Erbium antimonide
- Names: Other names Erbium monoantimonide

Identifiers
- CAS Number: 12020-24-5;
- EC Number: 234-655-0;
- PubChem CID: 20835927;

Properties
- Chemical formula: ErSb
- Molar mass: 289.02 g/mol
- Density: 8.432 g/cm^{3} (calculated)

Structure
- Crystal structure: Cubic, rock-salt type
- Space group: Fm3m, No. 225
- Lattice constant: a = 0.6106 nm
- Formula units (Z): 4

= Erbium antimonide =

Erbium antimonide is an inorganic compound of erbium and antimony with the chemical formula ErSb. It is a rare-earth monoantimonide that crystallizes in the cubic rock salt structure and is a semimetal.
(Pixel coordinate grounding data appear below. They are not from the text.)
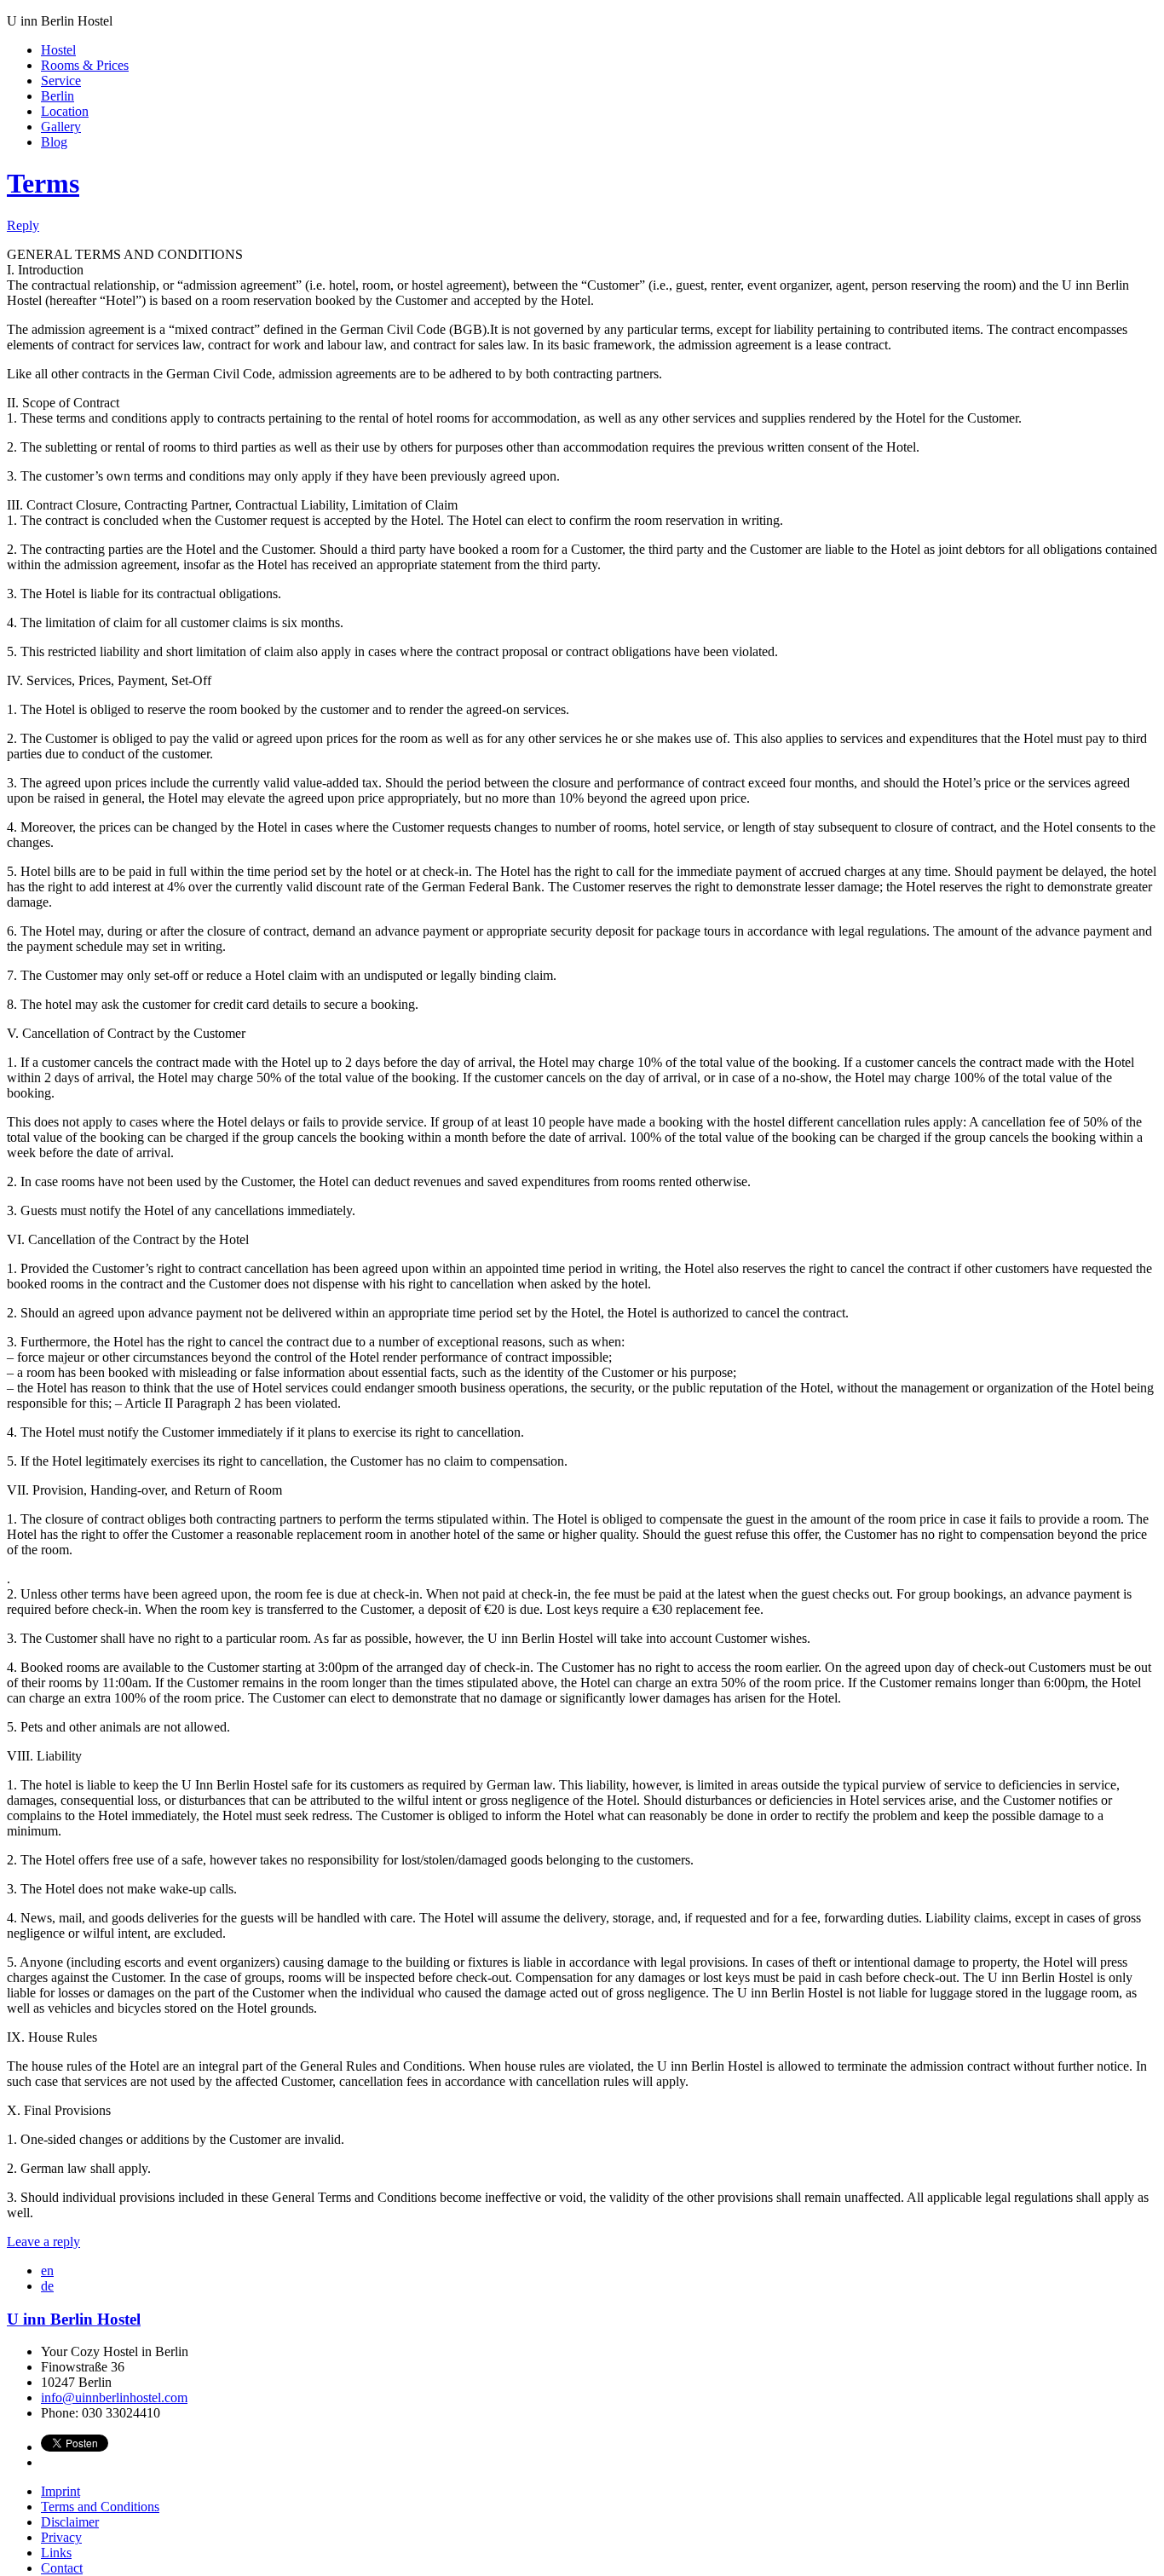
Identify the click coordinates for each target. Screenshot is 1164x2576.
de (47, 2286)
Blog (54, 142)
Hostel (58, 50)
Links (56, 2552)
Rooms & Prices (85, 65)
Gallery (61, 126)
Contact (62, 2568)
At low temperature it orders antiferromagnetically.

== Preparation ==
Bulk ErSb can be prepared by direct reaction of erbium and antimony:

Er + Sb → ErSb

Erbium–antimony alloys have been synthesized by reacting the elements in evacuated silica tubes at about 600 °C for several days, followed by high-temperature homogenization.

More recently, single-phase ErSb has been prepared by induction melting high-purity erbium and antimony, followed by annealing at 800 °C for five days.

== Properties ==
=== Crystal structure ===
ErSb crystallizes in the cubic crystal system with the rock-salt structure, space group Fm3̅m (No. 225), with four formula units per unit cell, with a lattice parameter of a = 6.106 Å. Er occupies the (0,0,0) position and Sb the (1/2,1/2,1/2) position. The calculated density from this cell is 8.432 g/cm^{3}.

The compound melts congruently at about 2040 °C.

=== Electronic properties ===
ErSb is a semimetal. Its electronic structure contains both electron and hole pockets at the Fermi level, with strongly localized Er 4f states and more dispersive Er 5d- and Sb 5p-derived bands.

Calculations place hole pockets near the Γ point and an electron pocket near X, producing the semimetallic band overlap.

Scanning-tunnelling spectroscopy on nanoscale ErSb inclusions likewise finds no discernible band gap, even for small nanoparticles for which quantum-confinement models had predicted a semiconductor transition.

=== Magnetic properties ===
ErSb is antiferromagnetic at low temperature. Recent magnetic measurements give a Néel temperature of approximately 3.7 K.

Older pressure-dependent measurements also identified ErSb as an antiferromagnetic member of the rare-earth monoantimonide series.

The magnetic ordering is coupled to the crystal lattice. Elastic and thermal-expansion measurements show a structural anomaly accompanying the magnetic transition, indicating substantial magnetoelastic coupling.

Applied magnetic fields produce first-order field-induced magnetic transitions. ErSb consequently exhibits both conventional and inverse magnetocaloric effects at temperatures close to its antiferromagnetic transition. For a field change of 0–7 T, a maximum magnetic entropy change of about 20.8 J kg^{−1} K^{−1} and a refrigerant capacity of about 214 J kg^{−1} were reported.

=== Nanostructures ===
ErSb can be grown by molecular-beam epitaxy as nanostructures embedded in gallium antimonide. Depending on erbium concentration and growth conditions, the inclusions can form approximately spherical nanoparticles, elongated nanorods or nanowires.

The morphology evolves systematically with Er concentration, while the nanostructures retain semimetallic electrical behavior. Their shape-dependent response from terahertz through optical frequencies has also led to investigation of ErSb/GaSb composites as plasmonic materials.